Jak pogodzić się z chorobą? Jak poradzić sobie z cierpieniem i stratą ukochanej osoby? Ewa Raczyńska z portalu ohme.pl rozmawiała o trudnych przeżyciach z Małgorzatą Friedel, autorką książki „Moja mama jest aniołem”.
„– Każdy ma swój sposób… Moja siostra przekuła to na działanie, szukała lekarzy, możliwości leczenia, sposobów niekonwencjonalnych, była w stanie poruszyć niebo i ziemię, żeby pomóc mamie. A ja? Ja byłam obecna, blisko niej. Studiowałam, pracowałam zdalnie, więc mogłam pozwolić sobie na to, że wpadałam do rodziców po siódmej rano, zjadałam z nimi śniadanie, tata szedł do pracy, a ja dzień spędzałam z mamą. Rozmawiałyśmy, spałyśmy, gdy już sama nie mogła – czytałam jej… I za ten czas jestem wdzięczna, za to, że mogłam być z nią tak blisko, że mogłam iść obok niej przez te ostatnie miesiące… To takie moje błogosławieństwo. Wszystko zdążyłam jej powiedzieć. Mówiłam do niej przez te ostatnie minuty jej życia, każdego dnia powtarzałam, że ją kocham…

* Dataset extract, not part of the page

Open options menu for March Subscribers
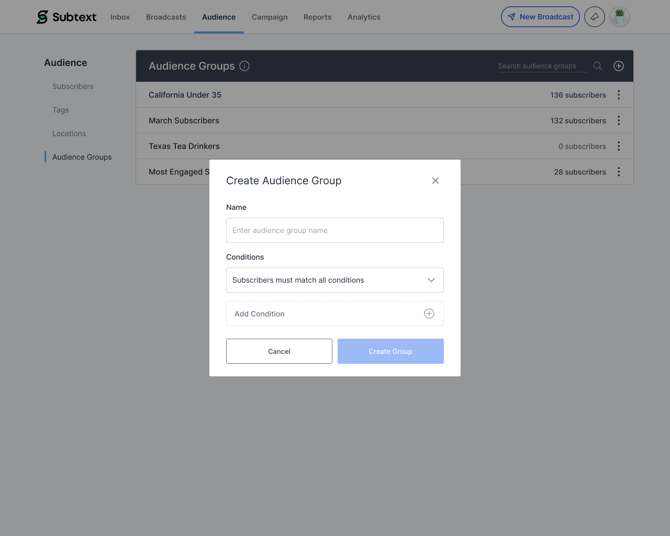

– Co było najtrudniejsze? Najtrudniejsza była bezradność. Że nic nie mogłam zrobić, że ile bym nie podała morfiny, ile bym nie zmieniła opatrunków, jak pysznej zupy bym nie zrobiła to i tak zawsze było za mało. Patrzenie na cierpienie i niemożliwość zrobienia z nim czegokolwiek…
– Wychowywałam się trochę jak jedynaczka mając o 11 lat starszą siostrę. Jaka była moja mama?Kiedy byłam dzieckiem, była taką prawdziwą mamą… Z czasem, kiedy dorastałam stała się moją przyjaciółką. Mogłam się jej zwierzyć ze wszystkiego, poprosić ją o pomoc, spytać o zdanie. Nie musiałam się obawiać, że mnie nie zrozumie, skarci… Ja i moja siostra zawsze mogłyśmy na nią liczyć.
– Była bardo wesoła, zawsze dusza towarzystwa, co było widać na pogrzebie. Pojawiło się na nim wielu znajomych, przyjaciół. Mama dużo paliła, dużo piła kawy. Kazała nam się na pogrzeb ubrać na kolorowo, a na skrzypcach na cmentarzu zamiast Ave Maria grano Bajm i 2+1 „Windą do nieba”, jej ulubione piosenki.”